Instructions for the task –
According to the passage on Superpowers, how many GitHub stars did the framework gain in three months?

Real-World Results: Explosive Growth, Mixed Reviews
Superpowers gained 27,000 stars in three months—approximately 9,000 stars per month, making it one of the fastest-growing developer tools in the AI coding space. The 1,406 stars gained today pushed it to #3 on GitHub trending. Nevertheless, Hacker News discussions reveal the complexity beneath the hype.
While Jesse Vincent reports successful autonomous multi-hour development sessions, critics argue the framework lacks rigorous benchmarks. One commenter bluntly stated: “Seems cute, but ultimately not very valuable without benchmarks or some kind of evaluation.” In contrast, another noted that “using advanced agentic systems makes development ‘harder work’ cognitively”—the mental overhead of managing structured workflows creates exhaustion even as code quality improves.
The “trivial task” problem persists across AI coding tool discussions. One observer captured the frustration: “The hardest problem in computer science in 2025 is presenting an example of AI-assisted programming that somebody won’t call trivial.” However, Simon Willison counters that Vincent’s approach is “wildly more ambitious than most other people” working with AI agents.
The cognitive load trade-off is real. Superpowers adds structure, which means more upfront thinking—design before code, planning before implementation, tests before features. That’s work. Consequently, whether that work pays off depends entirely on project complexity and quality requirements.
Related: AI Coding Productivity Paradox: METR Study Shows 19% Slower
When Superpowers Makes Sense (and When It Doesn’t)
Superpowers excels for complex features requiring 2+ hours of development, production code needing high quality and test coverage, and teams frustrated with inconsistent AI agent behavior. The mandatory workflows shine when stakes are high—production systems, customer-facing features, compliance-critical code.
Skip Superpowers for quick bug fixes, single-file scripts, prototyping, and exploratory coding where structure limits creativity. The workflow overhead isn’t justified when you’re testing ideas, debugging edge cases, or making trivial changes. Using Superpowers for “hello world” examples is overkill—like bringing a full QA process to fixing a typo.

Information given –

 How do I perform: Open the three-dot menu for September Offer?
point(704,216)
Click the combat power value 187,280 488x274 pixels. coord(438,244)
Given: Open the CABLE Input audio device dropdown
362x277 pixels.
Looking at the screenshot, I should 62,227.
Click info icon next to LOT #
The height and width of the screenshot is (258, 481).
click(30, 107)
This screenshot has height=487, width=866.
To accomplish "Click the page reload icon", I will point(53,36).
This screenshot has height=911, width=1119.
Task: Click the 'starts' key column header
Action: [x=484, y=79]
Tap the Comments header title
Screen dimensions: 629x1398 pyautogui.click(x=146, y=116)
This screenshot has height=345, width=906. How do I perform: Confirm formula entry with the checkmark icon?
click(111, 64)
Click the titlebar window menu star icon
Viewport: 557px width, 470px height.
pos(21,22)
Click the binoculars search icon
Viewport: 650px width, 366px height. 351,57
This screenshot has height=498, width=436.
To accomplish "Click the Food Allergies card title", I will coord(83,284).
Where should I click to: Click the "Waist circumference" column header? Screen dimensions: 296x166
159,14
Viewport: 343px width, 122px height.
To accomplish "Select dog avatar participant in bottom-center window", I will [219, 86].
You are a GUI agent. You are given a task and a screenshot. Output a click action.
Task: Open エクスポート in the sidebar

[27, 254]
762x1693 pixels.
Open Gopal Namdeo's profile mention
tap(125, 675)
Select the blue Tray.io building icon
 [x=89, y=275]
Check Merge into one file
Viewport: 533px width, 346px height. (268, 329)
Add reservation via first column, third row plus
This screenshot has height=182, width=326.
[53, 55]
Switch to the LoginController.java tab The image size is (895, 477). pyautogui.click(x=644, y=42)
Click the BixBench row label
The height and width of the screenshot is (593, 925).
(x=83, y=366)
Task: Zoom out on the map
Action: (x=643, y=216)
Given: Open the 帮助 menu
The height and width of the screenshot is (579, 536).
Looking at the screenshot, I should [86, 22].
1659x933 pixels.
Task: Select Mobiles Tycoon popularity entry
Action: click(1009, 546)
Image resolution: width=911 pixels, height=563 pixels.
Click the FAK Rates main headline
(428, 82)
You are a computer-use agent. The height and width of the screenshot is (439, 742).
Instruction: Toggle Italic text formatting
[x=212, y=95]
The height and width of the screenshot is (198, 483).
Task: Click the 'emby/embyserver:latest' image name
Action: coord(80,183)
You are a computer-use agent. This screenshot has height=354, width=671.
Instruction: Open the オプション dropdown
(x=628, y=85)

Answer box –
27,000 stars.